Take inspiration from food
Marie-Eve Faust, director of the École supérieure de mode at UQAM, thinks that Quebec should definitely do the same exercise with clothing that it did with its food: try to understand where our clothes come from, who makes them, their environmental and human impacts, and how encouraging local businesses can help Quebec's social, ecological and economic development.
In food, the trend had already been strong for several years, but it accelerated during the pandemic: consumers are asking for Quebec products. Grocers and producers have seen it.
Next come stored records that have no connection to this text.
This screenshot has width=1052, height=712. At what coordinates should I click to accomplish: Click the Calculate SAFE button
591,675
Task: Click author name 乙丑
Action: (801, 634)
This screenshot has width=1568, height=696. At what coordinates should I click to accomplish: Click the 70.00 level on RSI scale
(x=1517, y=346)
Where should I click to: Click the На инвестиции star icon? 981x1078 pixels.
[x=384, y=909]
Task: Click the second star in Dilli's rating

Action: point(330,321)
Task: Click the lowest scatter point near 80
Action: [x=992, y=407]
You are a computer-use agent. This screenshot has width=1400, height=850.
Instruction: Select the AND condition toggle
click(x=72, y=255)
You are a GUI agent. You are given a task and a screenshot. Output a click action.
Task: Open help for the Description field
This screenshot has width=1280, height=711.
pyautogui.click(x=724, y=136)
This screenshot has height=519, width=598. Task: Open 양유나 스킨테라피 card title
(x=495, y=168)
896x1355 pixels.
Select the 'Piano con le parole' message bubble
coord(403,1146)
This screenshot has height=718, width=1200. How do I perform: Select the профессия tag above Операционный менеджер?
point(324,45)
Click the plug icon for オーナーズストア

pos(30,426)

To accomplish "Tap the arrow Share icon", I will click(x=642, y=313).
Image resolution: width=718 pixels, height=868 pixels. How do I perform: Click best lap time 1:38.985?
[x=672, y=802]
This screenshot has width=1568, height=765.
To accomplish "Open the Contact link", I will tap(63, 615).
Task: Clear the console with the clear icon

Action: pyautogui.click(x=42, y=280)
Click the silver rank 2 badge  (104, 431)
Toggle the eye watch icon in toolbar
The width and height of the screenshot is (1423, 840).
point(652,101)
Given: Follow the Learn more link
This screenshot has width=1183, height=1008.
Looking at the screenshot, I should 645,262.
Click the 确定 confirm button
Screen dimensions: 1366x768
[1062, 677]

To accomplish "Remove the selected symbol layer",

The sometimes higher prices of local products no longer put off customers as much as they used to, and they want to know who grew, who raised, who cooked, who fished their food.
We dress up every day, but we are detached from these questions.
Marie-Eve Faust, director of the UQAM School of Fashion
However, there is know-how for design and production in Quebec and there is a way to find the fibers right here. Whether it's hemp, a material of the future, milkweed or Quebec wool.
“I want to put together a team of people to think about this,” she says.
And see if it will be possible, perhaps in 2021, to make a truly 100% Quebec garment.
And start in this way, but also by other paths, to really seek new local paradigms, ecological, economically, culturally and socially sustainable, and therefore profitable. To reinvent the sector. To give new meaning to all this upheaval.